O capítulo 4 descreve a metodologia utilizada para descrever a demanda social, a oferta, o acesso, o perfil socioeconômico e cultural e a trajetória dos estudantes nos cursos mais concorridos dos cinco grupos daqueles oferecidos pela Instituição no ano de 2006. Este

capítulo traz considerações sobre a demanda, o acesso e o perfil dos estudantes na educação superior, após a adoção de políticas de ações afirmativas.

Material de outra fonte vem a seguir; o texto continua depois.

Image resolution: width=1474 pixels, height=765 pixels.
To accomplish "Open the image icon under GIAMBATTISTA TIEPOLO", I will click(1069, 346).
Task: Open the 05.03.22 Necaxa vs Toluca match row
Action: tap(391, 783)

O capítulo 5 descreve a trajetória dos estudantes nos cursos mais concorridos da UFBA. A categoria de cotistas é desagregada nos diversos grupos beneficiários desta política no intuito de descrever o desempenho e as tendências de diplomação retenção e evasão dos grupos priorizados pelas políticas de ações afirmativas na UFBA. Neste capítulo é descrito, também, o perfil dos estudantes por forma de saída. A reserva de vagas nas universidades públicas federais altera o cenário de acesso à educação superior de qualidade, modificando o perfil dos estudantes das universidades públicas – espaço pensado para as elites. As constatações deste capítulo poderão contribuir para reflexões futuras sobre as políticas para permanência de estudantes no ensino superior. As considerações finais estão descritas no capítulo 6, onde são elencadas, também, sugestões para trabalhos futuros.